Shares of China-based companies that trade in the US were up in premarket trading. However, shares of NIO started the day roughly 6.5% down after cutting its fourth-quarter delivery forecast, reporting supply-chain issues due to the latest Coronavirus outbreak in the Asian giant.  

As the session unwound, the DJIA was the only index to trade in the green, with its counterparts posting modest losses. Heading into the Asian opening, the DJIA retains most of its intraday gains. 

DJIA extends its recovery but remains far from bullish, developing below a bearish 20-day SMA at around 33,652. The longer moving averages stand far below the current level, although directionless and running parallel, reflecting limited buying strength. At the same time, technical indicators advance but remain within negative levels, in line with the absence of upward momentum.
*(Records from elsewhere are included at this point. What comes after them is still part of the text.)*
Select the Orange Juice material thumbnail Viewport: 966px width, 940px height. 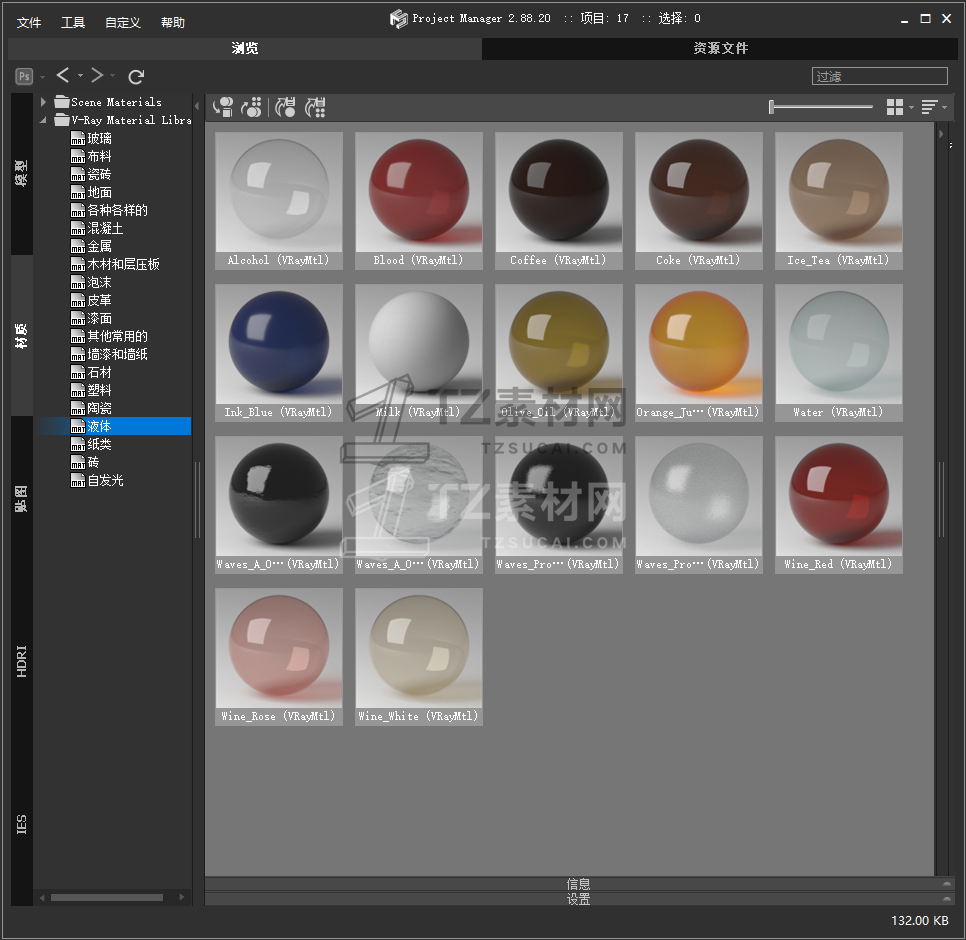point(699,344)
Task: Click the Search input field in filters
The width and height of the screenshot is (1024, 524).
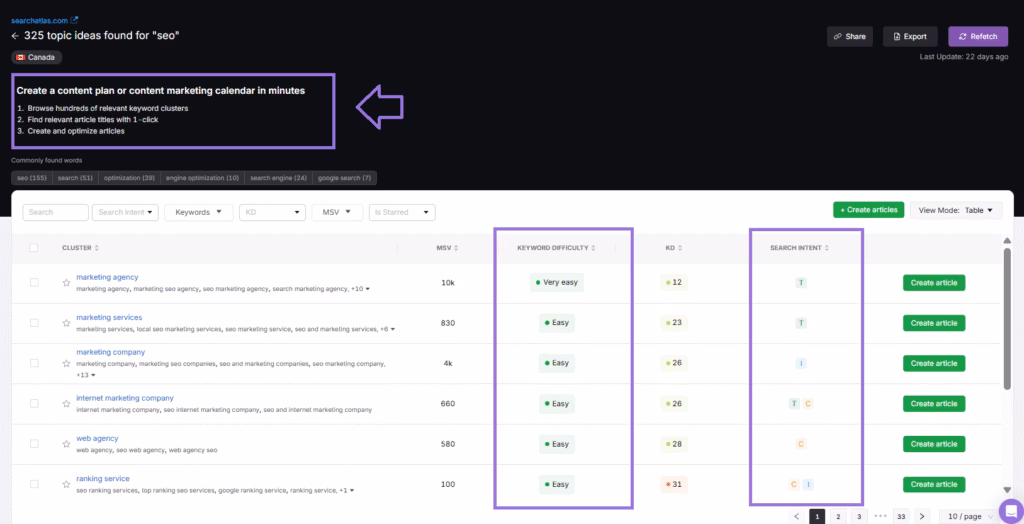Action: [55, 212]
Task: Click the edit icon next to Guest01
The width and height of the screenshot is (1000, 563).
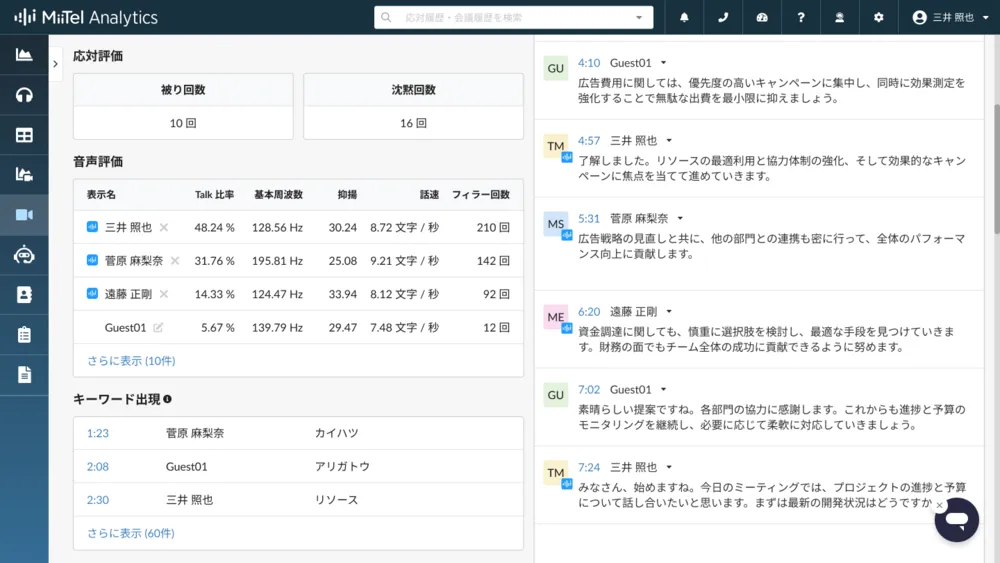Action: pyautogui.click(x=158, y=327)
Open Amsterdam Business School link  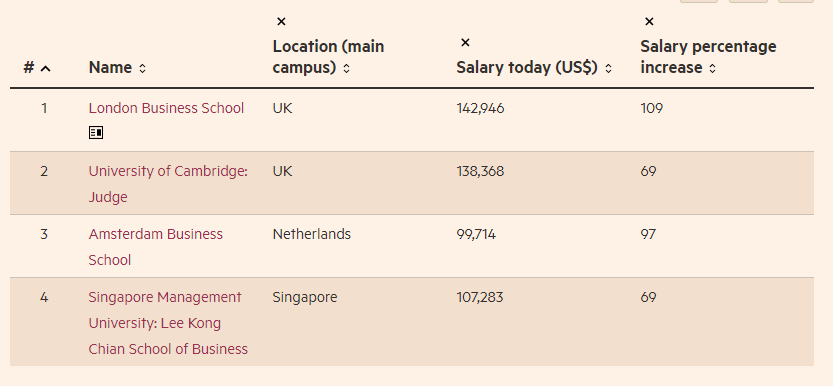pyautogui.click(x=156, y=247)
The daily high at 33,481 provides resistance ahead of the November 14 low at 33,569, followed by the mentioned SMA. 

The near-term picture is neutral, with the index trading below its 100 and 200 SMAs in the 4-hour chart and technical indicators pivoting around their midlines. Friday’s high at 33,275 is the immediate support level to watch, followed by Tuesday’s low at 33,111. Once below the latter, the decline could extend towards the 32,900 price zone, particularly if the psychological 33,000 threshold gives up.